At least two small Baffin region ISPs, in Hall Beach and Arctic Bay, have gone belly-up recently — because they were unable to find enough paying customers to support the costs of doing business, especially the high cost of satellite access.

"It was sad to see Sanirayak and Ikpiarjuit go under," Itorcheak said.

But he said that those companies could have made it if the government and the private sector had worked together.

"There’s small businesses in town, there’s individuals, there’s the HTOs, there’s the hamlet. If everyone had gotten together, it would have been doable."

Itorcheak said the only government help that his business has received is a $3,000 start-up grant.
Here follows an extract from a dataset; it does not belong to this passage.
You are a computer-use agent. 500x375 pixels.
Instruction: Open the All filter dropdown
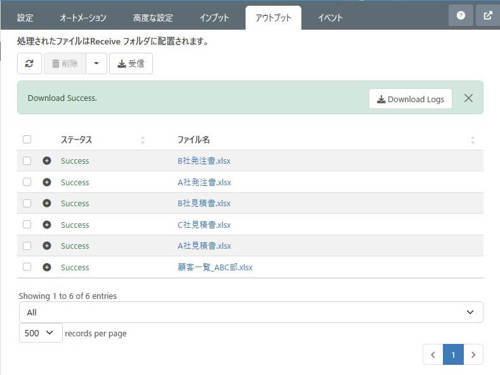click(251, 312)
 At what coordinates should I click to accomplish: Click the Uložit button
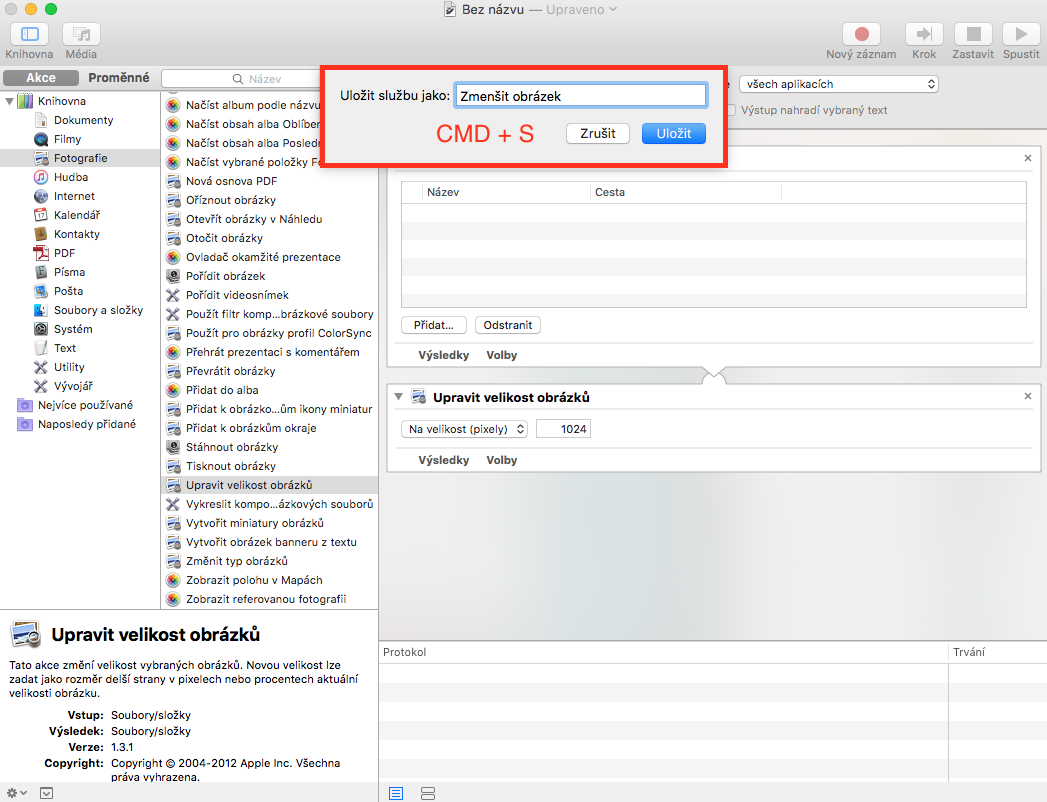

And like all other new small businesses, it’s been a tough haul for Nunanet.

"We’ve been in existence since August of 1995, and it’s been a constant struggle because we’re having to go up against companies who own the infrastructure too," Itorcheak said.

Companies controlled directly or indirectly by the giant Bell Canada Enterprises conglomerate totally dominate telecommunications in northern Canada.

BCE now holds 100 per cent of the shares of Telesat Canada, a former Crown corporation that was privatized a few years ago. Telesat is the only provider of satellite bandwidth for telephone, Internet or cable television service for communities off the road system.

Through Bell Canada, BCE also controls NorthwesTel, which buys satellite time from Telesat. NorthwesTel is a partner in Ardicom, which supplies the Nunavut and Northwest Territories governments with bandwidth for their in-house computer networks.

Like NorthwesTel, Ardicom gets its bandwidth from the BCE-owned Telesat Canada.

Itorcheak said he’s encouraged that the Nunavut government is starting to talk to the small ISPs.

"Before it was a toy for a lot of people. Now they’re realizing that it’s become a necessity," Itorcheak said.